### What is being asked
I need each line of the entries below that includes the string "info".
*** Opening Provided data ***
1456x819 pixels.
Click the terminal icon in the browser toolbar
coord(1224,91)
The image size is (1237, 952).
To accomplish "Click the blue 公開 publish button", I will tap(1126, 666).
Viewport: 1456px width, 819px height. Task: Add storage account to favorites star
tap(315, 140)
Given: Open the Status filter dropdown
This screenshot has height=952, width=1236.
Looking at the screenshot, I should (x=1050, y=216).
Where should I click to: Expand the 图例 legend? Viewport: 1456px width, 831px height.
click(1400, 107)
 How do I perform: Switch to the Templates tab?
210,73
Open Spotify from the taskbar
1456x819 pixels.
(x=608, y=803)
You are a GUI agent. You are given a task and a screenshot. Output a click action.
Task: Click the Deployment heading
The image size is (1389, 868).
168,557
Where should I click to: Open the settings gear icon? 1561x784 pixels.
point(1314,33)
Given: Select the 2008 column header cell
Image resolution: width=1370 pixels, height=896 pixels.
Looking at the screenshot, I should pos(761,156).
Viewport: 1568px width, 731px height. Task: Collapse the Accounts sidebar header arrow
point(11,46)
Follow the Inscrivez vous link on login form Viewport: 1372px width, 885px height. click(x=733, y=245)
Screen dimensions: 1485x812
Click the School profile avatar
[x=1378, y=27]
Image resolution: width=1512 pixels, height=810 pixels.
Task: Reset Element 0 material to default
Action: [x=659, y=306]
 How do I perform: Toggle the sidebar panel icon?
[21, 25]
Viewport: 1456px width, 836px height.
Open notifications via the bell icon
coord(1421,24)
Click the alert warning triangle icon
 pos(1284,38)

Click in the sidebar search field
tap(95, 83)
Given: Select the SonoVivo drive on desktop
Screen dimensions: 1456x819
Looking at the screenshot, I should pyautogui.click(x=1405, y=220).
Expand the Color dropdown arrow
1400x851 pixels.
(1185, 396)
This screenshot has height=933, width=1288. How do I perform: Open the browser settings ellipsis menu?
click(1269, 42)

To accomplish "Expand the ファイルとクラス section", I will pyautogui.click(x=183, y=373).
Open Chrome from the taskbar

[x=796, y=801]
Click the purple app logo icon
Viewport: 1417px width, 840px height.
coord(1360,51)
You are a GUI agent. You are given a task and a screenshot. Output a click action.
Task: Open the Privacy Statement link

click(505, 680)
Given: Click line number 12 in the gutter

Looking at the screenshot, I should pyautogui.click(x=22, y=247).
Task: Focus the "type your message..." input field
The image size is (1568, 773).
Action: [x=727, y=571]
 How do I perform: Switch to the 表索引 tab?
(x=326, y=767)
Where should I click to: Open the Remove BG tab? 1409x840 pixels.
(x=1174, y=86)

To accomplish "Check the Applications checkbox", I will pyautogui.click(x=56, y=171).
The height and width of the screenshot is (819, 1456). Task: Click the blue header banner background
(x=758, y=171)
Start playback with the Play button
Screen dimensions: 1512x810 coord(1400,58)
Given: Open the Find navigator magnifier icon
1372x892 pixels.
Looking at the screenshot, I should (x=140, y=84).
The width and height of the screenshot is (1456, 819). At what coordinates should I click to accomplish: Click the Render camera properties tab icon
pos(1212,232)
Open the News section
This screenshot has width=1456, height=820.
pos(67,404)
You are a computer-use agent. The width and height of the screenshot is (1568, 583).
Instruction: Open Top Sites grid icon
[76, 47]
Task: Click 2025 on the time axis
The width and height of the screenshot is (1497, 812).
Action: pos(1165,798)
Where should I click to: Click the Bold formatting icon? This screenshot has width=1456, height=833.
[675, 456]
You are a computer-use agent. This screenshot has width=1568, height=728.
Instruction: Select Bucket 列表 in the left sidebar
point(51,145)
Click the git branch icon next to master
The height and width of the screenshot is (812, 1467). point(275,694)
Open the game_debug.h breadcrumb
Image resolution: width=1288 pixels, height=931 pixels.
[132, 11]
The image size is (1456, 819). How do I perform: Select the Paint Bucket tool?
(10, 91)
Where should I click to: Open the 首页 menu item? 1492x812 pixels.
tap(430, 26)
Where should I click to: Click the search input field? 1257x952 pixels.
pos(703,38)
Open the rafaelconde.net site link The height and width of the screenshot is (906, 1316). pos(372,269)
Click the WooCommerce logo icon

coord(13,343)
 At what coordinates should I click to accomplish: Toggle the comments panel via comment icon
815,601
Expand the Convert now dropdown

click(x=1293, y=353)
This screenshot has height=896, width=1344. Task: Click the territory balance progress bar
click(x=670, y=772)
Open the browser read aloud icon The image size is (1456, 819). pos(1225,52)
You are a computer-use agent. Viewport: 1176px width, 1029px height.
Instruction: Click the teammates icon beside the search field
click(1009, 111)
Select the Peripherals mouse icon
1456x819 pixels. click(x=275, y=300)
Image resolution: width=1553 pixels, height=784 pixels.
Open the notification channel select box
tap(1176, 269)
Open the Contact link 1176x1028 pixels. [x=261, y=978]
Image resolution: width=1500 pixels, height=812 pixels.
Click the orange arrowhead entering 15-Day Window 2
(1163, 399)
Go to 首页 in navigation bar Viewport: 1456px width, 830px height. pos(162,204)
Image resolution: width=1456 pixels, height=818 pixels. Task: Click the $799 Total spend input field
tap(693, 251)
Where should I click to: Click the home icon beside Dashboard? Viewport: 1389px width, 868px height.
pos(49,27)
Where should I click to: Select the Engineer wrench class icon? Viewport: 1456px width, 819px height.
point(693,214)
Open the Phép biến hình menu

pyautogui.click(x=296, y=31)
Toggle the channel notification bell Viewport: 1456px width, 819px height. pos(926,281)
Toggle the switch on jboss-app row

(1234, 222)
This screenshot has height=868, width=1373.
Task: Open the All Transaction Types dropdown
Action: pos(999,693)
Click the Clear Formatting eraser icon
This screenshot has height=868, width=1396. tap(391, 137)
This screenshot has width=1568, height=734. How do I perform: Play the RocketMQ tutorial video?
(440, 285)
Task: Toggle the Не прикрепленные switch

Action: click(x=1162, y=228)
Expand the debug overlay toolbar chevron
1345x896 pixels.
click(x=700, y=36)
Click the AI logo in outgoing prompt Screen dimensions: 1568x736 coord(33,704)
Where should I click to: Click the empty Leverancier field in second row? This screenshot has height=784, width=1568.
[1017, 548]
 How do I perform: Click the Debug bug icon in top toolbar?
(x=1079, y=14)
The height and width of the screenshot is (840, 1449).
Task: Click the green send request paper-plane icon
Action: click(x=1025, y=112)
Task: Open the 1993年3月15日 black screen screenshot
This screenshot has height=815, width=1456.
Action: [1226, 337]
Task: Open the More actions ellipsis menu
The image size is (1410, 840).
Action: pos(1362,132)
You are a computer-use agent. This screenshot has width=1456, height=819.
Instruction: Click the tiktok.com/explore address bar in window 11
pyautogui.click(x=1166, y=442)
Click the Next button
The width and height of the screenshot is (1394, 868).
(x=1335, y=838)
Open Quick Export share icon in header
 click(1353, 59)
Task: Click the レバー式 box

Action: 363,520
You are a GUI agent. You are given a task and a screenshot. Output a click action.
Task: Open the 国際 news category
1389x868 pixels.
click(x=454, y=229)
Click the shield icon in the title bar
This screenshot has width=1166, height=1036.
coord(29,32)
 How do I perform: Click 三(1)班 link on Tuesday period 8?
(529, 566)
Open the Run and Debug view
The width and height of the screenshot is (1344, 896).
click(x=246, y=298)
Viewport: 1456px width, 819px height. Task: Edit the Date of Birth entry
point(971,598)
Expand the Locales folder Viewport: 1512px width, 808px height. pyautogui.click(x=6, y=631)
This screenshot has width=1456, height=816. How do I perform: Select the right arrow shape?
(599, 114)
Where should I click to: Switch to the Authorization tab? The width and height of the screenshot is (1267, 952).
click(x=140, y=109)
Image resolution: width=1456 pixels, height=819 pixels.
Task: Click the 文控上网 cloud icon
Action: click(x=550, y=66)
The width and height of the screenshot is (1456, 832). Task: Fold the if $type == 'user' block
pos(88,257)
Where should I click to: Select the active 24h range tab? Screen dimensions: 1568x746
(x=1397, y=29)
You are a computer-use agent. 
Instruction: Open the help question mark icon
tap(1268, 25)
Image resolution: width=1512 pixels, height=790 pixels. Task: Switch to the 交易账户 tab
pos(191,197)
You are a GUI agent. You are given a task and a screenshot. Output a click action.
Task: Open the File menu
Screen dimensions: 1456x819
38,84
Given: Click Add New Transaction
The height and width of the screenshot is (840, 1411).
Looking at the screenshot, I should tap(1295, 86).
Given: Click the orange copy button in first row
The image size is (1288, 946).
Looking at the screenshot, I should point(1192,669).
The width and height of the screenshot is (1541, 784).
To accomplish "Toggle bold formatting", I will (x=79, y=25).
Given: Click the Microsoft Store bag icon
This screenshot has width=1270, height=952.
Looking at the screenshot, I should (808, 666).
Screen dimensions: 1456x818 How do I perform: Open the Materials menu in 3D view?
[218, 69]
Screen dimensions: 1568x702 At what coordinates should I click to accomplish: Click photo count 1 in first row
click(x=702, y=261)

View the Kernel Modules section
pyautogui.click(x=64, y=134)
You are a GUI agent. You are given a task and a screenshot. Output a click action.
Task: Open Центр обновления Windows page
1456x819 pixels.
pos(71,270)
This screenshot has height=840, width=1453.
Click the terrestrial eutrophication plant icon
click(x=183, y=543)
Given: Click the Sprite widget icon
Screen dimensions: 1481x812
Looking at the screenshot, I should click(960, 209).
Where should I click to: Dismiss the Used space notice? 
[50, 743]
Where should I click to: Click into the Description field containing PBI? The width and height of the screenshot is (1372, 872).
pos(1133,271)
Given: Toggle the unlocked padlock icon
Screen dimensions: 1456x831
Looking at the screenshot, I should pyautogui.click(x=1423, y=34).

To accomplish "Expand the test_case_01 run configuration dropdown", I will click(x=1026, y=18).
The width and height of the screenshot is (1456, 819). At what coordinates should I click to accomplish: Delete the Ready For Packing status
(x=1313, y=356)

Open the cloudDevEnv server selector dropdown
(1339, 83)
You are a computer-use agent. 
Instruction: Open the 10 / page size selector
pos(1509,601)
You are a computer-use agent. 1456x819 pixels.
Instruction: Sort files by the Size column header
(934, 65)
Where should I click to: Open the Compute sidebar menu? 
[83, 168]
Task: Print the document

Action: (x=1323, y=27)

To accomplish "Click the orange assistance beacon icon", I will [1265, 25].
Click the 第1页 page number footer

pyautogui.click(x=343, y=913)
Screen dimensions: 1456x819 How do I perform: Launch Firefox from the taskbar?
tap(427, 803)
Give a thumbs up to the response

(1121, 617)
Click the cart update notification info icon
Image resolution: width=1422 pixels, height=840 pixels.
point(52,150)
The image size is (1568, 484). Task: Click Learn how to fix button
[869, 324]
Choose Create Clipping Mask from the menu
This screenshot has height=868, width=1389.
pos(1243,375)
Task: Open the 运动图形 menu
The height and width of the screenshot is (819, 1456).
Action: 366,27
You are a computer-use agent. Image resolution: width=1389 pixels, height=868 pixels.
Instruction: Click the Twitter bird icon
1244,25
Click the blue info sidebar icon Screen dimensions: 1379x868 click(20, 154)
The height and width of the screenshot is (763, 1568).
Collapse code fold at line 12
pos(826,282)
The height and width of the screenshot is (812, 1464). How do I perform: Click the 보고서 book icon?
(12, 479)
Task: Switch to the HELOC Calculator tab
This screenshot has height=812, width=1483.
*** Closing Provided data ***
### Reply to the task
Click the cart update notification info icon
Click the blue info sidebar icon Screen dimensions: 1379x868 click(20, 154)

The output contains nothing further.